(Records for the exercise)
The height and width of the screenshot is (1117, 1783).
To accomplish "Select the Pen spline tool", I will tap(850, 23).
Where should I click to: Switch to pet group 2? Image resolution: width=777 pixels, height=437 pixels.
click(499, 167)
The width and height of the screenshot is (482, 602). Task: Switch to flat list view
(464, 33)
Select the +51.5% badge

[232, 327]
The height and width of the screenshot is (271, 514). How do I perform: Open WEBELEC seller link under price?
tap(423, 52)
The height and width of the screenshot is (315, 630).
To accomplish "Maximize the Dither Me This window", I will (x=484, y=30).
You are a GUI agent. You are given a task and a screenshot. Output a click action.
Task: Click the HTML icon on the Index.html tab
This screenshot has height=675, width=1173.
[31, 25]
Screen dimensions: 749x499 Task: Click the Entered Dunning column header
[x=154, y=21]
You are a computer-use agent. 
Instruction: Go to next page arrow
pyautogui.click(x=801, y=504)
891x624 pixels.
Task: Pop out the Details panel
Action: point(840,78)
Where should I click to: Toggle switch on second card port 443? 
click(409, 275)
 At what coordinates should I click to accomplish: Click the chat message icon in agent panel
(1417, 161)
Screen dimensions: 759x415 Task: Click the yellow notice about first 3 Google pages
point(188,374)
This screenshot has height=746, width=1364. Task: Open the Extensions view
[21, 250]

(To be done)
Write out, unchanged, the entries starting with the line that contains "At what coordinates" and going on through the final line of the entries.

(Full response)
 At what coordinates should I click to accomplish: Click the chat message icon in agent panel
(1417, 161)
Screen dimensions: 759x415 Task: Click the yellow notice about first 3 Google pages
point(188,374)
This screenshot has height=746, width=1364. Task: Open the Extensions view
[21, 250]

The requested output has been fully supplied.